Friday, June 19, 2020

Deep Responders

 A lot of accolades have been heaped upon the firefighters, police, doctors, nurses, and other frontline workers. Deservedly so. They have been putting their lives on the line for all of us. They are the first responders — the ones who deal with the emergencies and protect us all. They deserve recognition for doing their incredibly demanding jobs. 

This Slow Lane, however, is not about them. It is about the unrecognized, but equally important responders who figure out what is going on, and how something else can happen. These are the deep responders, who are also doing a job for all of us, but don’t usually get the notice they deserve.

Victor Frankl, in his book Man’s Search for Meaning, wrote of survival in the death camps, “There is only one freedom that cannot be taken away, and that is how one plays the cards, that one is dealt.” That is, what deep responders do, they figure out the best way of addressing the situation at hand. They practice the very rare freedom of creative response. They are the system thinkers, intuitives, and outside-the-box players, that discover solutions to the complex challenges that also plague us.

They are deep responders. They hang out with a painful dilemma long enough to sense what matters about it, so that it can be rightly approached. They are frequently marginalized and considered exotic. Yet, they provide a most essential service. Deep responders are the ones who are more truly heroic. It isn’t their job to provide anything to us, yet they do. They alert us to how our response ensures the dilemma, and how changing our response changes everything.

It is important to notice deep responders, and how they work. It is them, who have taught us, that the quality of our response is what makes something benign.

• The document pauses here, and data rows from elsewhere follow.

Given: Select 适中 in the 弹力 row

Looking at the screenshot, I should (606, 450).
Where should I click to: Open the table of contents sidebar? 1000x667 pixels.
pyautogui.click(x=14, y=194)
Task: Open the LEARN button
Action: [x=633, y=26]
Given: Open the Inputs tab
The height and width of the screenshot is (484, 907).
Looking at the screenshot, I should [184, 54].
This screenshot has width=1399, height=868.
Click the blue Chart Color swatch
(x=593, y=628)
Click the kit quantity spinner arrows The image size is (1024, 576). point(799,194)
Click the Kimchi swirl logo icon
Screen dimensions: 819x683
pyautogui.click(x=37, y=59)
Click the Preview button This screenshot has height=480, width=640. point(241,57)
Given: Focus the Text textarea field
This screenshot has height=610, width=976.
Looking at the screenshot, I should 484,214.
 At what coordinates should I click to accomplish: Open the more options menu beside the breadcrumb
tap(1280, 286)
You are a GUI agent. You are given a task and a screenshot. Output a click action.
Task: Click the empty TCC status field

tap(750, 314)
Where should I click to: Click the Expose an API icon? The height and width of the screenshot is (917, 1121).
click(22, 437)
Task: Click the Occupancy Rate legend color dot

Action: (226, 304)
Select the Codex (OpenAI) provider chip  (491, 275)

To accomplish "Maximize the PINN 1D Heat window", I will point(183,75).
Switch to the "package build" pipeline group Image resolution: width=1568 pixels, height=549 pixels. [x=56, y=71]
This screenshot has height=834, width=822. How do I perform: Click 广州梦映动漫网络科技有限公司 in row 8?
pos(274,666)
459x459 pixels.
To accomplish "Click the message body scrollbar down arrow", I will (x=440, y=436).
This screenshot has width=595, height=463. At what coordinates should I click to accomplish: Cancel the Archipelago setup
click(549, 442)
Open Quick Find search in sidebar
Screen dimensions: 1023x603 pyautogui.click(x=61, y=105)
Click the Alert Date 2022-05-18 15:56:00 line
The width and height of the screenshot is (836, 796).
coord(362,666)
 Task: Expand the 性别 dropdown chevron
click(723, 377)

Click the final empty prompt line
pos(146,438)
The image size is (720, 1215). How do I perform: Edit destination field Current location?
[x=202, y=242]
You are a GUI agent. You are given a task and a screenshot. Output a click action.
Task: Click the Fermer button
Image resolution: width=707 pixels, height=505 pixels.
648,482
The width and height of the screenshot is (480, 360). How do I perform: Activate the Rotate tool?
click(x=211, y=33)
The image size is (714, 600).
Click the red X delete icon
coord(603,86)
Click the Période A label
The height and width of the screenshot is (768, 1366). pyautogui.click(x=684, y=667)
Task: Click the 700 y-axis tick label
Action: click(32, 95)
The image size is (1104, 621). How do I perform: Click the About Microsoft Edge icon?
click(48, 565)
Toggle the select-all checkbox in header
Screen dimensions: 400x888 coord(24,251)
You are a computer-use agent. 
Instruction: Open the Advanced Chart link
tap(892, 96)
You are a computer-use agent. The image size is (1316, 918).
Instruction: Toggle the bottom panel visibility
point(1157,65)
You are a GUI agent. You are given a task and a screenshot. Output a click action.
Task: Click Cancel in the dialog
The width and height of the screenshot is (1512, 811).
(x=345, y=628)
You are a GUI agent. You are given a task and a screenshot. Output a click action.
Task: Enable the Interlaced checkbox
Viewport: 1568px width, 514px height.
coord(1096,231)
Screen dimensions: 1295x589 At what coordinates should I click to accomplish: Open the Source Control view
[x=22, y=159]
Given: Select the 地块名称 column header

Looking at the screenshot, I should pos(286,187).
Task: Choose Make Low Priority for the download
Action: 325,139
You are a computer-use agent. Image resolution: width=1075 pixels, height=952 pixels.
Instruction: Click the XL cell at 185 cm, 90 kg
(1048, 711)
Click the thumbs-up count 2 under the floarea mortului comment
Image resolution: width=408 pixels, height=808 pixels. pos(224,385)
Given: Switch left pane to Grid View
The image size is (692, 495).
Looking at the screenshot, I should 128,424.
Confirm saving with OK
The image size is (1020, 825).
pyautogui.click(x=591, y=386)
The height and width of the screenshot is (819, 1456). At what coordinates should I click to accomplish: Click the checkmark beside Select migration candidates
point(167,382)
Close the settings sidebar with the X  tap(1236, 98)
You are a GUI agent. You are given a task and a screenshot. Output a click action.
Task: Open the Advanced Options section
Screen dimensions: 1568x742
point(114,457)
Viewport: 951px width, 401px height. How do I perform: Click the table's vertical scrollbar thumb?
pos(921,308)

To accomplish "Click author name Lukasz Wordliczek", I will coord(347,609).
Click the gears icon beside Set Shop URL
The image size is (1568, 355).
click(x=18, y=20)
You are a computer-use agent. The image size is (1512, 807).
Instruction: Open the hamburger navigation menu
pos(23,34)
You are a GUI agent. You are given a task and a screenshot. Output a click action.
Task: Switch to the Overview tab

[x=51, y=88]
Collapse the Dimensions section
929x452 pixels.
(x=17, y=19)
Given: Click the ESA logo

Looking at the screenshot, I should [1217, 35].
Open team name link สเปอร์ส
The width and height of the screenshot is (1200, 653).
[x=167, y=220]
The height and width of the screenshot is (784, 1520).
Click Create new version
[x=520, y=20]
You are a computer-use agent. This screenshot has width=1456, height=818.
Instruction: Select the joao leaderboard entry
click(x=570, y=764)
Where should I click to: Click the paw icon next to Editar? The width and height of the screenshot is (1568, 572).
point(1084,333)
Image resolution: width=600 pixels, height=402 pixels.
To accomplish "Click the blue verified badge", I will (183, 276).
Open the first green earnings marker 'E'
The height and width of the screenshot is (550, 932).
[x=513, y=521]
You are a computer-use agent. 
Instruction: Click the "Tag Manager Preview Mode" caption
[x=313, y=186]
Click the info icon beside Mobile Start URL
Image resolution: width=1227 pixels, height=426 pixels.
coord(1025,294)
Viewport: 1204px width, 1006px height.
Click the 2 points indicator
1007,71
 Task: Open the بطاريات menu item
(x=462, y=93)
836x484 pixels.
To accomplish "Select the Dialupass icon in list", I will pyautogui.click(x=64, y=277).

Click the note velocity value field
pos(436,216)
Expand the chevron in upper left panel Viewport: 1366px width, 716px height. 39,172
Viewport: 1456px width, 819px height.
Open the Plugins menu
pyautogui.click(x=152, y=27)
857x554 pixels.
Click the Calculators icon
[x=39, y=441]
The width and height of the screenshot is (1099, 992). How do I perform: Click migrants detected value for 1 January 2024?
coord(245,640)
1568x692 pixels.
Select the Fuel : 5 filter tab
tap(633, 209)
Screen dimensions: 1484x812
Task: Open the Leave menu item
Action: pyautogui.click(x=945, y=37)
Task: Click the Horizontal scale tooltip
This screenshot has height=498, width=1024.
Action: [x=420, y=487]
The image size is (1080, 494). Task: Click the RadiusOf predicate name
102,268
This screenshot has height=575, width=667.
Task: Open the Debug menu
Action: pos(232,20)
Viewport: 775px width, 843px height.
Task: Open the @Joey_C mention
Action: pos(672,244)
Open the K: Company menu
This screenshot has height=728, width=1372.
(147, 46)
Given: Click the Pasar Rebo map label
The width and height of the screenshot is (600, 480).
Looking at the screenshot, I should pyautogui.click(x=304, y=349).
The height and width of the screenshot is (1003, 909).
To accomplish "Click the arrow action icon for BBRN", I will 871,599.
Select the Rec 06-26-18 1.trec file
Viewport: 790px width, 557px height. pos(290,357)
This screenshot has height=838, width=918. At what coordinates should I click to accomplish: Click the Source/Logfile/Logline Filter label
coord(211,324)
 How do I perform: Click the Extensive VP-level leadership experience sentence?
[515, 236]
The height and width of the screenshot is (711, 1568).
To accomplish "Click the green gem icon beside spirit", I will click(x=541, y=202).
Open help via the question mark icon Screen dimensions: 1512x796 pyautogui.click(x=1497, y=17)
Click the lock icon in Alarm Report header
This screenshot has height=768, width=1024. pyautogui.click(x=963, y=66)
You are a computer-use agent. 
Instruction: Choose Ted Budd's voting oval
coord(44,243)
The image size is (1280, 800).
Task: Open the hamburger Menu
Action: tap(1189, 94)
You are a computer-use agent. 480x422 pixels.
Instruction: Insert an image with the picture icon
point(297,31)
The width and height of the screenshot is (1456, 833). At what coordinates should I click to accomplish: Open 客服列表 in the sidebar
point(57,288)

They reveal how important the ability to respond is. They also reveal that the ability to hang out with a dilemma long enough is a necessary skill, that is essential for some situations. 

In fact, an adequate response, is often only cooked up from the juices of what is hurting. Deep responders respect the dilemma, and don’t try to get rid of it, like first responders often do. Sometimes an emergency is just that, the emergence of something essential and unseen before. Deep responders give homage to what they face, and sometimes discover the hidden gift inside a dilemma. They are the ones who innovate and allow us to evolve. In conjunction with first responders they save a lot of lives, but their unique function is saving the future, by recognizing the ineffable coming through a significant difficulty. 

Think about that. The deep responders are already engaged, In fact, you might be one of them. The uncertainty you feel might just be the essential ingredient that this, or any, dilemma might have to contribute. It might take a while to unfold, to become exasperated enough to generate sensitized attention, to become hot enough to make a real difference. Let’s hope that you and I are deep responders enough to notice, and to take our own perceptions seriously.

Deep responders, unlike first responders, are less reactive. They give time to what takes time. That is why I tend to think elders with frail bodies are better responders than the body-minded first responders. In addition to bodies attuned to hardship, elders have more experience with how some things unfold. They also have the advantage of perspective. When a deep response is wanted, I’d rather have some gray-haired wisdom on my side.

Ultimately, those of us, who have had the privilege of surviving very long, become deep responders. Life asks something of each of us. Our response is in how we craft our lives. Our response is what makes each of us unique — snowflakes in the storm of existence. Deep responders in the end.